While the central characters on The West Wing were far from perfect, the friendships between the president and his closest advisers showed us that, in politics, compromise and diplomacy can pay off. That collegial dynamic may seem hopelessly quaint today, when Congress is in a near-constant state of gridlock. Still — as The West Wing Weekly hosts make clear — The West Wing was a remarkably prescient show in other ways. In the third episode of the podcast, for example, Malina and Hirway remember the creators’ efforts to improve the show’s racial diversity following boycotts of racially segregated shows by the National Association for the Advancement of Colored People in 1999. After this year’s #OscarsSoWhite controversy, when some black performers boycotted the Academy Awards for failing to nominate a single actor of color, it seems Hollywood could still take a lesson from President Bartlet and his iconic walk-and-talk advisers.
The Band’s Visit
When eight members of an Egyptian orchestra make a pronunciation error and board the wrong bus en route to a music festival in Israel, they wind up in a town so remote it doesn’t have a place where they can perform — nor a hotel. Such is the comedy of errors that begins The Band’s Visit, a new Off-Broadway musical debuting in New York this fall. Featuring music and lyrics by Broadway veteran David Yazbek (Dirty Rotten Scoundrels, The Full Monty), a book by playwright Itamar Moses, and direction by David Cromer (Our Town), The Band’s Visit chronicles a surprising rapprochement between traditional political enemies, the Egyptians and the Israelis, over the course of a single night. Without the safe neutrality provided by a hotel, the clueless foreigners must rely on a family of local Israelis, whom they warm to (and vice versa).
A version of this story first appeared in the July/August 2016 issue of Pacific Standard.
While the film is based on a 2007 award-winning movie, its story of political reconciliation seems tailor-made for the theater. In 2007, Roger Ebert described the film as “an interlude involving two ‘enemies’ … that shows them both as only ordinary people with ordinary hopes, lives and disappointments.” As it brings performers and audience together in the same room, Cromer’s The Band’s Visit seems poised to bring fresh immediacy to the idea that Israelis and Egyptians, country bumpkins and urban sophisticates, aren’t so different after all.
Life, Animated
When Owen Suskind was diagnosed with regressive autism and pervasive developmental disorder at the age of three, his family feared he would be dependent and uncommunicative for the rest of his life. That is, until they witnessed his geek-out over Aladdin — which sparked their son’s interest in and skill at talking with other people. Owen’s lifelong passion for Disney movies is the subject of Roger Ross Williams’ intimate documentary Life, Animated, which premiered January 23. In Williams’ rendering — a favorite at the Sundance Film Festival — kids’ cartoons taught Owen (now in his 20s) conversation patterns, writing and social skills, and the will to organize like-minded fans around him — ultimately, all the trappings of a normal life.

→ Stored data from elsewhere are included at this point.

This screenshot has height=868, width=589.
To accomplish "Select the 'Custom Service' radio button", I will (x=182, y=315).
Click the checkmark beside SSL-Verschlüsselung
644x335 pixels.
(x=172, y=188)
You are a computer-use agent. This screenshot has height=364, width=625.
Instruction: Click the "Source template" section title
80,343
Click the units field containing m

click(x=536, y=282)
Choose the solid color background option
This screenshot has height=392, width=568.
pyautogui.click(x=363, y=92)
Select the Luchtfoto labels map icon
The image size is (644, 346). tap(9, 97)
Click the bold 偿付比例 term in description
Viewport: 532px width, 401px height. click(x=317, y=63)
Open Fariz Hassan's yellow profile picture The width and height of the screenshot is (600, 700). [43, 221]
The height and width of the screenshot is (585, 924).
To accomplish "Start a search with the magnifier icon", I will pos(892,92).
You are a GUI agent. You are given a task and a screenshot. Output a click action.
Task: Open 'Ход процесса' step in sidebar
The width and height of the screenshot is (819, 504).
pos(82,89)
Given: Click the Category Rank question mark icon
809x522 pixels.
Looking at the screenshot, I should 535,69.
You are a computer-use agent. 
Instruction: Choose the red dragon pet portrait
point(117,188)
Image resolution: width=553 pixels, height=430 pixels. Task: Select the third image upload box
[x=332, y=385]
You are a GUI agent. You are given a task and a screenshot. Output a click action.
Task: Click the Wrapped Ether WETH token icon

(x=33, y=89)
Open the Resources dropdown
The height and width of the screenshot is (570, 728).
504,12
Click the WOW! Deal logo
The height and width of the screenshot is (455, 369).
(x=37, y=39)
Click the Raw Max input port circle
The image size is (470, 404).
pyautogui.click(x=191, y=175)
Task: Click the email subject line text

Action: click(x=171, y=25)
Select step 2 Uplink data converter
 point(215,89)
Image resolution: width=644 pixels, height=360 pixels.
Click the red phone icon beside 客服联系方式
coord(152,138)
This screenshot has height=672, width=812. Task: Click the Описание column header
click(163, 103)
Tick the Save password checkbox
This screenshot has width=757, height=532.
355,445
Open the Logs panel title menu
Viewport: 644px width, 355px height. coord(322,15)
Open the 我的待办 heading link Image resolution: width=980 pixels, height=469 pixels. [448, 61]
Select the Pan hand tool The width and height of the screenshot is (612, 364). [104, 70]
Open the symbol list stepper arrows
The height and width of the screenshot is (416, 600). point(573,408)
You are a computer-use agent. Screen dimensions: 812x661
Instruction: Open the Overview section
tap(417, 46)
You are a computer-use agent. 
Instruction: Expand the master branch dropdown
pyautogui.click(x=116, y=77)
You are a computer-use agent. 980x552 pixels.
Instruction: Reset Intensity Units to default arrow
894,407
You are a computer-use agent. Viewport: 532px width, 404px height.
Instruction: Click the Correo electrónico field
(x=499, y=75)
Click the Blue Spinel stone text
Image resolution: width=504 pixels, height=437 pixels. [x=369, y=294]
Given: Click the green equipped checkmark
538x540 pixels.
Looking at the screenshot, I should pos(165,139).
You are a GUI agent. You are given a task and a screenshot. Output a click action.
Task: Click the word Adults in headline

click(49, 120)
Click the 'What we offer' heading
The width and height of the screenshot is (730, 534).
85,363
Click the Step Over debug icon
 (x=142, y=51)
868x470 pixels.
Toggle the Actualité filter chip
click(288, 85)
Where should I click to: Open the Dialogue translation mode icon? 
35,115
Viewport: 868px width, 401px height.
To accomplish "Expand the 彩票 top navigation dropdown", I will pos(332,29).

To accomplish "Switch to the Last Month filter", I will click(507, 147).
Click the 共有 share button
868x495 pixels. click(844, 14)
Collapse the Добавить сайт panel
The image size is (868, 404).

Based on the 2014 book by Owen’s father, the writer Ron Suskind, Life, Animated demonstrates how young autistic people can learn to navigate life with the help of personal projects and hobbies. (Though Owen took to children’s films, some of his friends found their roadmaps in history or superheroes.) Yet Life, Animated is no straightforward story of assimilation: As Williams shows, while Disney introduced Owen to the norms of the neurotypical world, it also taught his family how to see the world through his eyes. Landing in theaters July 8, Life, Animated promises to demystify the autistic experience in more ways than one.